**Data for this exercise:**
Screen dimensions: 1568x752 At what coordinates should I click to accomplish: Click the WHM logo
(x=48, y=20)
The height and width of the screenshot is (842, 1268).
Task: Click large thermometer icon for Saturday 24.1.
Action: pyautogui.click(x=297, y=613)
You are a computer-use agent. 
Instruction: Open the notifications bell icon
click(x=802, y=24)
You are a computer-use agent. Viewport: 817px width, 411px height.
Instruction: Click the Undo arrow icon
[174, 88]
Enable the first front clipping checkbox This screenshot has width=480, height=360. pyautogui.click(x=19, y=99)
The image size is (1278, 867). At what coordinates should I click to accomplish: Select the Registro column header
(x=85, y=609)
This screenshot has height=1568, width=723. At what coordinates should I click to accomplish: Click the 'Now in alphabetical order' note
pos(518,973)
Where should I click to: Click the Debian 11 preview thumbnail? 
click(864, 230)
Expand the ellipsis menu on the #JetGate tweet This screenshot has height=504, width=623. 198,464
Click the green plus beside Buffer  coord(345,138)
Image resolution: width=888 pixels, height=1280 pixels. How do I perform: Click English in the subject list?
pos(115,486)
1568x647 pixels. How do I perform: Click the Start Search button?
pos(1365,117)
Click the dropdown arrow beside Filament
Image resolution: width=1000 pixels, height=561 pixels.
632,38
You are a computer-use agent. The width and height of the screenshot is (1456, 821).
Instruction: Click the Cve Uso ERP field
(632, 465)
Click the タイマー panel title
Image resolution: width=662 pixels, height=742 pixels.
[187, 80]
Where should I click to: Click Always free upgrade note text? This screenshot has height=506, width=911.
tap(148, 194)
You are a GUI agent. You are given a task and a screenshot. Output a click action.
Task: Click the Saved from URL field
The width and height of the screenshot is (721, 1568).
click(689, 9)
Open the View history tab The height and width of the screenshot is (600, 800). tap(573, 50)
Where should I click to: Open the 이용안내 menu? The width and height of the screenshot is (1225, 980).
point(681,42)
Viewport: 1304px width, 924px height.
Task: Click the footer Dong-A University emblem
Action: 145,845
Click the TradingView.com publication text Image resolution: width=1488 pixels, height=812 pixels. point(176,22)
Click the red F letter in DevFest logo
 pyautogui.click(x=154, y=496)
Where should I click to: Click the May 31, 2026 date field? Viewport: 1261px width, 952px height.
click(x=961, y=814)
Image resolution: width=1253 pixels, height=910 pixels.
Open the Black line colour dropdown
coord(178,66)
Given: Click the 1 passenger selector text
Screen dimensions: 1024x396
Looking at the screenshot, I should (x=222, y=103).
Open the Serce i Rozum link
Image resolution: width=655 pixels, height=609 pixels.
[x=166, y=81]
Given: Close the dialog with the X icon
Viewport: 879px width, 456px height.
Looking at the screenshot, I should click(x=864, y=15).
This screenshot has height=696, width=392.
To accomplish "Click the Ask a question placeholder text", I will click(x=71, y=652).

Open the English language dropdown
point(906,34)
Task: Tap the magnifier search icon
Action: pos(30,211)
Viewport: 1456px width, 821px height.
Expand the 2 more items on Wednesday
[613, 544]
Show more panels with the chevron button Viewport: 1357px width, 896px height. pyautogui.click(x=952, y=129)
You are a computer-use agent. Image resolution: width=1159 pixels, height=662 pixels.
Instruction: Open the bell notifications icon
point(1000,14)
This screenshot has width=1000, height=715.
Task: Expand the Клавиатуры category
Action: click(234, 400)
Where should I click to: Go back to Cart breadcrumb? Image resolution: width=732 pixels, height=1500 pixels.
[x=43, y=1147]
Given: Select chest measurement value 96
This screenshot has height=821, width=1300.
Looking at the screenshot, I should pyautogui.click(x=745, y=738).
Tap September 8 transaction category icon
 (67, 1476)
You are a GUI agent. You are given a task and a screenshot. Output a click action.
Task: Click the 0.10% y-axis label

**Set task:** Transcribe the listing above without any changes, from the line containing "Where should I click to: Open" through the line containing "Show more panels", including both of those lines.

**The reply:**
Where should I click to: Open the 이용안내 menu? The width and height of the screenshot is (1225, 980).
point(681,42)
Viewport: 1304px width, 924px height.
Task: Click the footer Dong-A University emblem
Action: 145,845
Click the TradingView.com publication text Image resolution: width=1488 pixels, height=812 pixels. point(176,22)
Click the red F letter in DevFest logo
 pyautogui.click(x=154, y=496)
Where should I click to: Click the May 31, 2026 date field? Viewport: 1261px width, 952px height.
click(x=961, y=814)
Image resolution: width=1253 pixels, height=910 pixels.
Open the Black line colour dropdown
coord(178,66)
Given: Click the 1 passenger selector text
Screen dimensions: 1024x396
Looking at the screenshot, I should (x=222, y=103).
Open the Serce i Rozum link
Image resolution: width=655 pixels, height=609 pixels.
[x=166, y=81]
Given: Close the dialog with the X icon
Viewport: 879px width, 456px height.
Looking at the screenshot, I should click(x=864, y=15).
This screenshot has height=696, width=392.
To accomplish "Click the Ask a question placeholder text", I will click(x=71, y=652).

Open the English language dropdown
point(906,34)
Task: Tap the magnifier search icon
Action: pos(30,211)
Viewport: 1456px width, 821px height.
Expand the 2 more items on Wednesday
[613, 544]
Show more panels with the chevron button Viewport: 1357px width, 896px height. pyautogui.click(x=952, y=129)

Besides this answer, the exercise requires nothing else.